Oh, look. A nice, simple-looking sound recording program that might be good to record voiceovers for the video Android app reviews I’m going to start doing before long. It’s supposed to work with Windows 8 and it’s on the well-regarded Download.com, so what could go wrong? Answer: A whole bunch, if you’re not careful, and some major-league irritation even if you *are* careful.
We start our download with an ad for some sort of “scan your PC” thing. I have the built-in Windows Defender and CCleaner, and I don’t like to crud up my computer and slow it down with all kinds of nonsense software. And these “cleaners” lay in wait for you behind all kinds of innocent downloads.
…only to find this offer as the download finishes. Don’t click it or even let your cursor near it. This is getting tiresome.
software that’s all I wanted in the first place. Whew.
Oops! Spoke too soon. First there’s one of those onerous proprietary software license agreements that nobody ever reads.
And then there’s a chance to install one of those toolbars that suck up your browser window space and try to steer you to shopping sites that sell things you don’t need. Yech!
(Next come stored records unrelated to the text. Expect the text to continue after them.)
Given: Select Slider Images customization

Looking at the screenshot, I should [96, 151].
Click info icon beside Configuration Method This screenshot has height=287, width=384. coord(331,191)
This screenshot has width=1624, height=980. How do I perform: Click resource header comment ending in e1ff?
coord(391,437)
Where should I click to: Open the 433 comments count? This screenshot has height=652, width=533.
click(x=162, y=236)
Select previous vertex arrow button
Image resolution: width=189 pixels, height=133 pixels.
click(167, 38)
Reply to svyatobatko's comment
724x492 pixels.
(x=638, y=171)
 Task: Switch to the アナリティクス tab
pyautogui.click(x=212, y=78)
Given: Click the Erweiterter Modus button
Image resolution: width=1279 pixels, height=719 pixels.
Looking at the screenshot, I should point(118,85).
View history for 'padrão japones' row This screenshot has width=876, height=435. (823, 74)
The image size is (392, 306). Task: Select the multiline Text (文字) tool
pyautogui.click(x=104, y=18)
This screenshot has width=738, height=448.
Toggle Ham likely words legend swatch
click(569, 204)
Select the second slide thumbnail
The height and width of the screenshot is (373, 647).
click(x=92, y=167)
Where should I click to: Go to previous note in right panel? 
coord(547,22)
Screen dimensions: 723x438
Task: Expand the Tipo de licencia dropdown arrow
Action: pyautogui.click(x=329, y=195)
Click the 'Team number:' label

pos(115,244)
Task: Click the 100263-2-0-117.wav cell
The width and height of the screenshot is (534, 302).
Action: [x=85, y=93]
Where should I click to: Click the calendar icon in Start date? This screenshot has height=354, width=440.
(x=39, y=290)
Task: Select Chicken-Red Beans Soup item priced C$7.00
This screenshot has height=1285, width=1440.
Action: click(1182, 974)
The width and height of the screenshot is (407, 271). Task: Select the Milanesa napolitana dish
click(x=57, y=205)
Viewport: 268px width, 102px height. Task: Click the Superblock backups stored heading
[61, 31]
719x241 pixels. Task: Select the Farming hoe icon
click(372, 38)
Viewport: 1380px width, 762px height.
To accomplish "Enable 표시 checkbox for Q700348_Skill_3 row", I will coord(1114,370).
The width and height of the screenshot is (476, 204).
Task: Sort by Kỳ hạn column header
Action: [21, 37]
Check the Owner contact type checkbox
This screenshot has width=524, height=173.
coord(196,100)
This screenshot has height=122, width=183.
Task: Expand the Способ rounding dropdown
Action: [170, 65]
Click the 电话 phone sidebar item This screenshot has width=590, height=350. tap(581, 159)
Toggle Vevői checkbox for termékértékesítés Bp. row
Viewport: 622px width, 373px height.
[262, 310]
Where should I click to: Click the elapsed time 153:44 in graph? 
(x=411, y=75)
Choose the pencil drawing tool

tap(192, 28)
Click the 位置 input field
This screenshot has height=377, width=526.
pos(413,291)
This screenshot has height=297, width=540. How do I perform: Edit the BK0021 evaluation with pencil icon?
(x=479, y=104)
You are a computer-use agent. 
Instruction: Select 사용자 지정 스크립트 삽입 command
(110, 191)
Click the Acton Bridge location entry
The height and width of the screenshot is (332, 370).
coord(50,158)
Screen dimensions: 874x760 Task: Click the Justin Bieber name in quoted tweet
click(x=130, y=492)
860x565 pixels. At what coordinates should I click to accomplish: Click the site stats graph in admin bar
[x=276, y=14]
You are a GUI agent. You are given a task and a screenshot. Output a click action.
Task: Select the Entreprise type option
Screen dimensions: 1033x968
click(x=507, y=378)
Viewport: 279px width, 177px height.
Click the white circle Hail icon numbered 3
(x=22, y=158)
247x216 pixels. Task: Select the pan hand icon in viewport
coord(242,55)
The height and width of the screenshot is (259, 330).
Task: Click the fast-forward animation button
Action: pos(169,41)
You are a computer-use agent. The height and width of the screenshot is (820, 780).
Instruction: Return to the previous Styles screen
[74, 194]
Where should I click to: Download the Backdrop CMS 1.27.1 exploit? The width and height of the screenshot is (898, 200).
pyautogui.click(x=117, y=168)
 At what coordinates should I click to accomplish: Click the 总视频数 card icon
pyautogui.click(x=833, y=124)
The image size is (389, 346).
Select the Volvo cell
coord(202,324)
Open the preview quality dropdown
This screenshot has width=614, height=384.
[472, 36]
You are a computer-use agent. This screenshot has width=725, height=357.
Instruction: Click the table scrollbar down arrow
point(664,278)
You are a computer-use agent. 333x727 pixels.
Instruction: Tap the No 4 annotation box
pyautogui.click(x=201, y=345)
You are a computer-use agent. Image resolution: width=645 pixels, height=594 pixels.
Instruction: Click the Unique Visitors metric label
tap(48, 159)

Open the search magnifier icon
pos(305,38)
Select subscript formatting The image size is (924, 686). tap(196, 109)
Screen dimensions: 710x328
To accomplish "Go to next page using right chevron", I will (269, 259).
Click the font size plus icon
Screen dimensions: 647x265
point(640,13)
While I’m sure the lawyers would like me to say Conduit is a great company, I personally hate them and the sneaky way they put junk software on people’s computers. This is just my opinion, mind you. Take it for what it’s worth: Nothing, right?
Anyway, I uninstalled Conduit, then went to Chrome and Firefox and removed the “Conduit” extension from those browsers. Explorer? I never use Explorer, so as far as I’m concerned its entire window can fill up with toolbars.
What a pain, eh?
So why didn’t I just download good old GPL *true* free software Audacity and use that?
Only one reason: Because I write this blog and get paid to test not only good things for you, but also to warn you about BAD things. Like the work I put into getting “free” Free Sound Recorder onto my computer and getting rid of all the crap that came with it, like barnacles on a boat hull.
And now I will go fire up Audacity and start doing my voiceovers. It’s free, the license is right, there is no junk attached to it, and it has enough features to fill a book — and is worth its own post, which I will give it before log.
Until then, take my word: There’s a little sound recorder utility built into Windows. It works, but it’s not very good. If you need more recording capability and excellent sound editing ability, your next step up is Audacity, a program I have used for years in both Linux and Windows and recommend wholeheartedly.